Sink water smells like sewage
How do you get rid of sewer smell?
There are a few ways to stop your sink from smelling like sewage and get rid of that horrible odor:
- Pour water down the drain to create a new seal. If this doesn’t solve the problem, there may be a clog somewhere in your drain.
- There are several products you can use to clean your drains; some are chemical-based and some are natural. If you don’t want to use any commercial products you could try a mixture of baking soda and vinegar.

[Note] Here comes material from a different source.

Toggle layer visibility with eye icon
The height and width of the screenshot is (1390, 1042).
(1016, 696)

- Use a liquid drain cleaner or a plumber’s snake to remove whatever is stuck in your P-trap. Once you’ve removed the clog and allowed new water to flow through, the smell should be gone!
Water smells like bleach
If you’re smelling bleach in your water, you may be wondering what causes this smell and how to get rid of it.
What Causes the Smell?
Chlorine is a chemical commonly used to disinfect municipal or public water systems and can also be used to shock clean or disinfect a private well. Chlorine dissipates quickly in water, so the smell often goes away on its own within a day or two after the treatment, even if you do not run any water.

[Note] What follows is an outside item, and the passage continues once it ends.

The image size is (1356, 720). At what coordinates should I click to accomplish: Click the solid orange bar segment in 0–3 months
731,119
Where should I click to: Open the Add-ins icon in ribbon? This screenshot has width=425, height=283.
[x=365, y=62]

Chlorine is a colorless, irritating gas with a strong odor. It’s used to kill bacteria in public drinking water systems. Chloramines are formed when ammonia combines with chlorine to disinfect water. The compounds aren’t harmful at low levels, but they do have an unpleasant taste and smell.
How do you get rid of chlorine smell in water?
One way to get rid of the smell is to aerate your water by pouring it back and forth between two pitchers or by running the tap until you can no longer smell the chlorine (this can take 5-10 minutes). Filter systems that use activated carbon will also remove chemicals that contribute to the taste and odor of your water, including chlorine and hydrogen sulfide.
Tap water smells like mildew
What Causes Mildew Smell in Water?
How to fix mildew smell in your tap water?
- The first thing you should try is to simply run the faucet for a few minutes. This will help to flush out any stagnant water that has been sitting in your pipes.
- You should also clean your faucet aerator to remove any debris or mineral buildup that may exist on the screen inside of the aerator. It is fairly easy to unscrew and remove your aerator and then clean it with white vinegar before replacing it onto your faucet again.
- Clean the tank of your hot water heater. Sediment, rust and other debris can collect in the tank over time, and this debris will find its way out through your taps when you turn on the water.
- Chlorinate your well and/or clean out its pipes. If you have a well supplying drinking water to your house, sediment may have accumulated in the well itself or in its pipes. A plumber can determine whether this is the case and take steps to address it.
So, the next time you turn on your faucet and the water smells weird, you know it’s probably safe to use. But if it makes you feel any better, you can invest in a water filtration system to remove any additional contaminants from the water.